Water Law

  • Print Page
  • Email Page
  • Share this page
  • Home
  • Publications
  • Water Law
  • Trump Administration's Clean Water Act Proposal Will Affect Many Developer and Public Agency Projects

Trump Administration's Clean Water Act Proposal Will Affect Many Developer and Public Agency Projects

December 14, 2018

PDF Article PDF

"What are the 'waters of the United States'? As it turns out, defining that statutory phrase—a central component of the Clean Water Act—is a contentious and difficult task." This observation, recently made by Justice Sonia Sotomayor, understates the difficulty in answering what should otherwise be an anodyne question: Does my project require a Clean Water Act permit?

At this moment, answers to this question may be far from certain. Because of conflicting rulemakings by the Obama and Trump administrations and a variety of court-issued injunctions, the federal definition of "waters of the United States", or "WOTUS", now differs state-to-state. Amidst this confusion, the EPA and Army Corps of Engineers recently emerged with a proposed sweeping rulemaking to re-define WOTUS. As we've previously reported, this proposal is the Trump Administration's second step to completely roll back the Obama Administration's expansion of the Clean Water Act's jurisdiction.

Is changing the definition of WOTUS significant?

Very. The Clean Water Act requires a permit for any activity that discharges pollutants—including chemical wastes, sewage, garbage, dredged spoils, and even rock, sand, or heat—from a point source to any WOTUS. Since the WOTUS definition determines the federal government's jurisdiction, whether it's narrowly or broadly interpreted affects the entire statute.

The proposed rule impacts projects involving residential and commercial developments, bridges, roads, pipelines, culverts, and levees. Whether a permit is required depends on the activity's scope, the activity's location, and, importantly, the Clean Water Act's jurisdiction. From developers to public agencies, re-defining WOTUS affects a wide range of entities and activities.

How would the proposed Trump Rule affect the Clean Water Act's jurisdiction?

The proposed 253-page Trump Rule would overhaul the Clean Water Act's jurisdiction in many respects. Of these changes, two are critically important in the arid west.

First, the Trump Rule regulates only "adjacent wetlands" that either abut or have a direct hydrological surface connection with traditionally navigable waters, like oceans, rivers, lakes, and streams. The Trump Rule would require that a wetland actually touch the navigable water, excluding wetlands that are physically separate.

- **ENTRIES SHOWN**:
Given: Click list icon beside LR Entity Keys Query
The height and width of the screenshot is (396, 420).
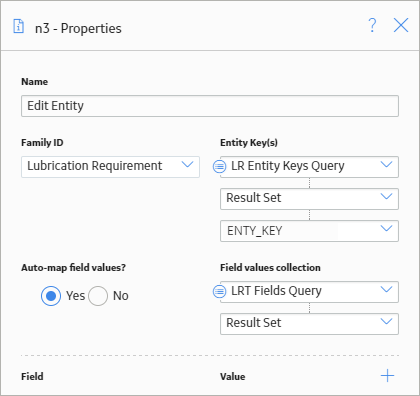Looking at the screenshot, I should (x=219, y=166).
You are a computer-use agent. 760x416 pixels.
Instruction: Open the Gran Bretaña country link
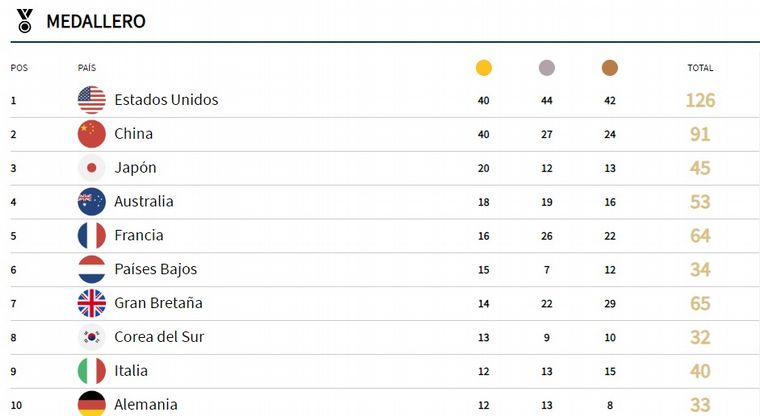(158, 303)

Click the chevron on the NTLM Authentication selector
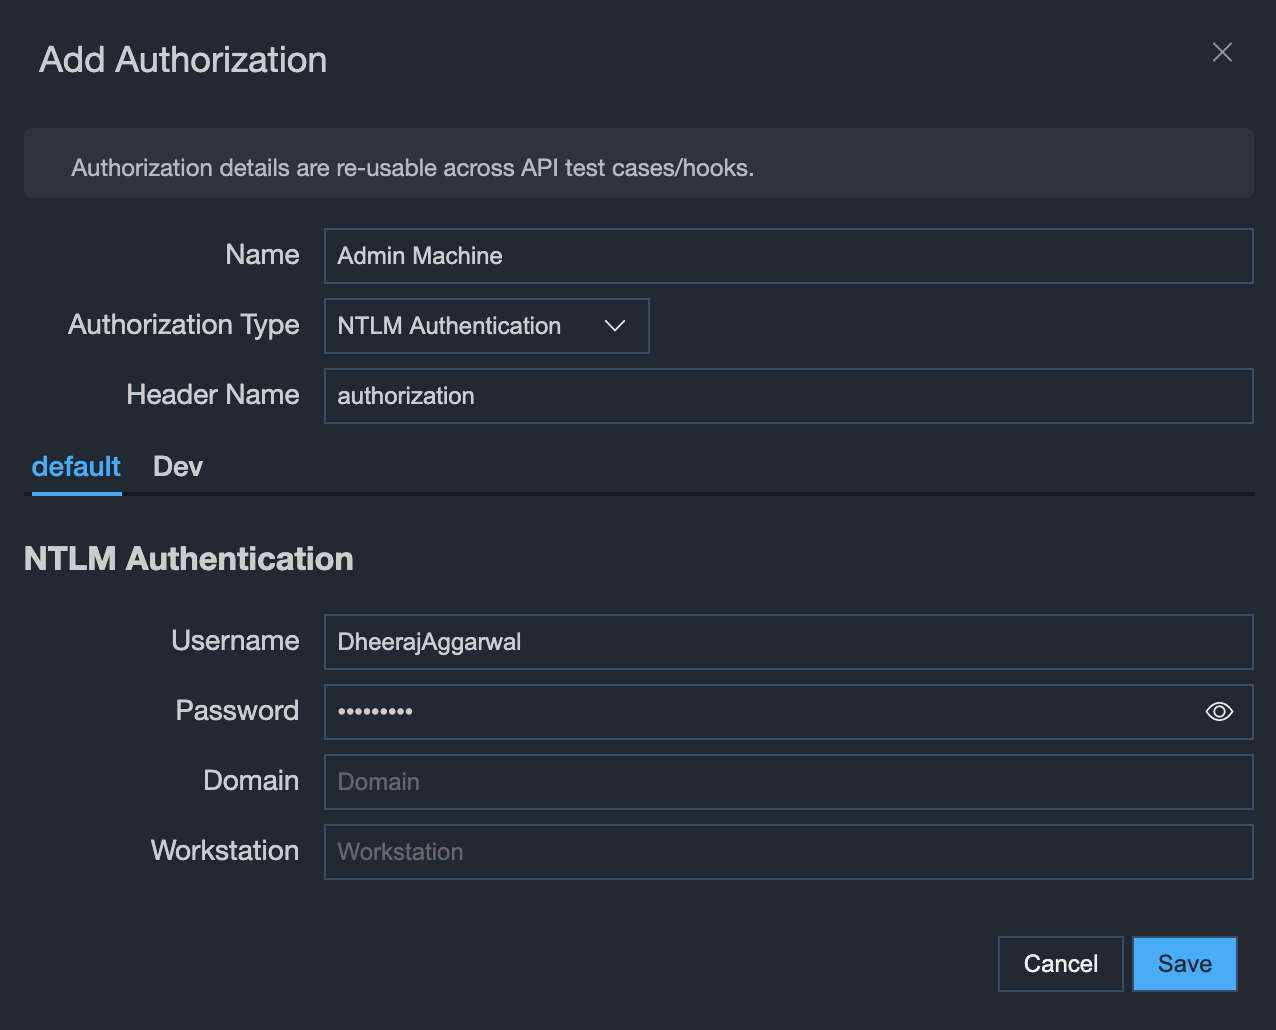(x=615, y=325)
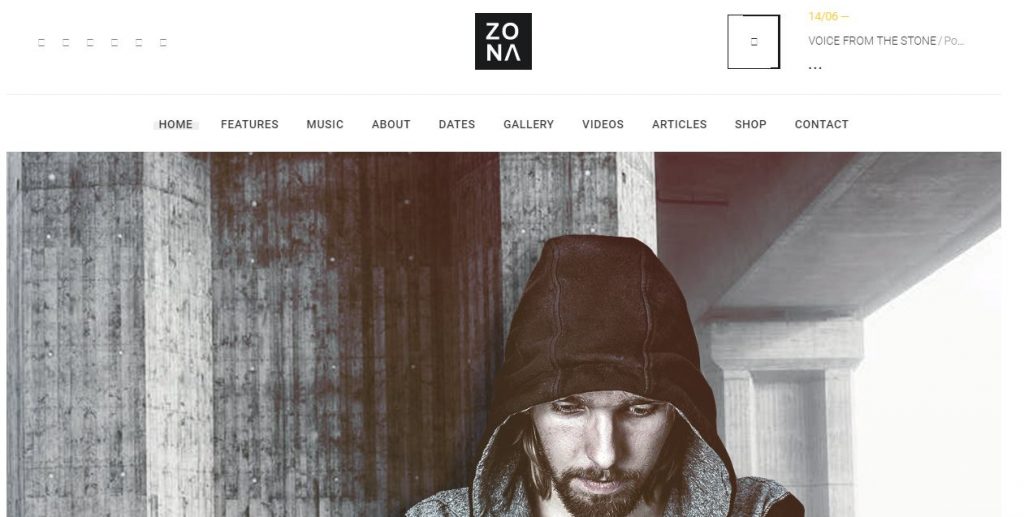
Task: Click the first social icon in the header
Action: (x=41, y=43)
* * *
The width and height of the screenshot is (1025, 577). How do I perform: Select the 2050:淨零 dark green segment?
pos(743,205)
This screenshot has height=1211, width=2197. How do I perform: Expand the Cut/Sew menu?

- **WHAT THIS EXERCISE ASKS**:
1 – In the Clean Water Act article, how many pages long is the proposed Trump Rule?
2 – Resume the Clean Water Act article, picking up right after its last sentence about excluding wetlands that are physically separate.

- **THE RESPONSES**:
1 – 253 pages

2 –
Second, the Trump Rule would categorically exclude waterways that flow only in response to precipitation. These seasonal or temporary bodies of water are prevalent in the arid and semi-arid west and include vernal pools, arroyos, and dry washes that fill with water only after seasonal rains or snowmelt. As there are millions of acres of vernal pools and other ephemeral water features in California alone, developers, owners, contractors, and public agencies must pay close attention to the scope of the Trump Rule's exclusions.

The Obama Rule, on the other hand, requires that water features like wetlands and ephemeral waters merely be a certain distance from a traditionally navigable water or tributary. In the arid west, the Obama Rule considers many of these isolated or ephemeral water features as jurisdictional waters requiring permits. Since the Trump Rule aims to exclude these water features, the change in definition is very significant.

What is the current status of the Clean Water Act's jurisdiction?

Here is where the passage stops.